(Beginning of Supplied information)
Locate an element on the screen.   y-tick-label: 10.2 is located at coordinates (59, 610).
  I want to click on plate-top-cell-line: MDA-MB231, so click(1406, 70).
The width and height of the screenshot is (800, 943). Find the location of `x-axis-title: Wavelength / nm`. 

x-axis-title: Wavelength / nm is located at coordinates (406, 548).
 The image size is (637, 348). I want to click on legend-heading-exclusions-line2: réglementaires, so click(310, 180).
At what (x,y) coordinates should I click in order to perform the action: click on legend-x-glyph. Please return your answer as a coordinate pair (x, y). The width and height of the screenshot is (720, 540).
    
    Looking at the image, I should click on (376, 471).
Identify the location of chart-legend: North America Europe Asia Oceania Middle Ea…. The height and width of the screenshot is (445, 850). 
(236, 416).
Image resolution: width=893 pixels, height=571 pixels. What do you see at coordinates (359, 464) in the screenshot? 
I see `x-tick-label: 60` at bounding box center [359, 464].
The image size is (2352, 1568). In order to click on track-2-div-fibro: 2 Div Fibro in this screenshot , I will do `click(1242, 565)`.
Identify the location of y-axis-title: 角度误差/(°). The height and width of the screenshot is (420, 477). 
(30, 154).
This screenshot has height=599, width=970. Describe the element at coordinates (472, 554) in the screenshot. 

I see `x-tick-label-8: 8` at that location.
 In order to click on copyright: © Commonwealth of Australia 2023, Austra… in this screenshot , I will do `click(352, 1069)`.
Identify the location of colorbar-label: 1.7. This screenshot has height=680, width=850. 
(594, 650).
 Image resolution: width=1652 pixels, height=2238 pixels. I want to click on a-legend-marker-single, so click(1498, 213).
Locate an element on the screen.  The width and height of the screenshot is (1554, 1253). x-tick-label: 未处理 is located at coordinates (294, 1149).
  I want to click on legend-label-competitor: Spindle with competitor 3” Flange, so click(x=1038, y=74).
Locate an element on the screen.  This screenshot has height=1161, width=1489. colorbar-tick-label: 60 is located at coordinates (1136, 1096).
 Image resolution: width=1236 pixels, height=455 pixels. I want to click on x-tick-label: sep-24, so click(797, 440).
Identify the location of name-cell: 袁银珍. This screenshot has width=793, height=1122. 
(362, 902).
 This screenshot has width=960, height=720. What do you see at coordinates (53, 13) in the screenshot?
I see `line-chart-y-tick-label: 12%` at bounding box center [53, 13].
(End of Supplied information)
**Work order:**
Count the lines in the rows above that contain the string "legend", treating uppercase and lowercase as different. Reply with the number alone.

**Answer section:**
5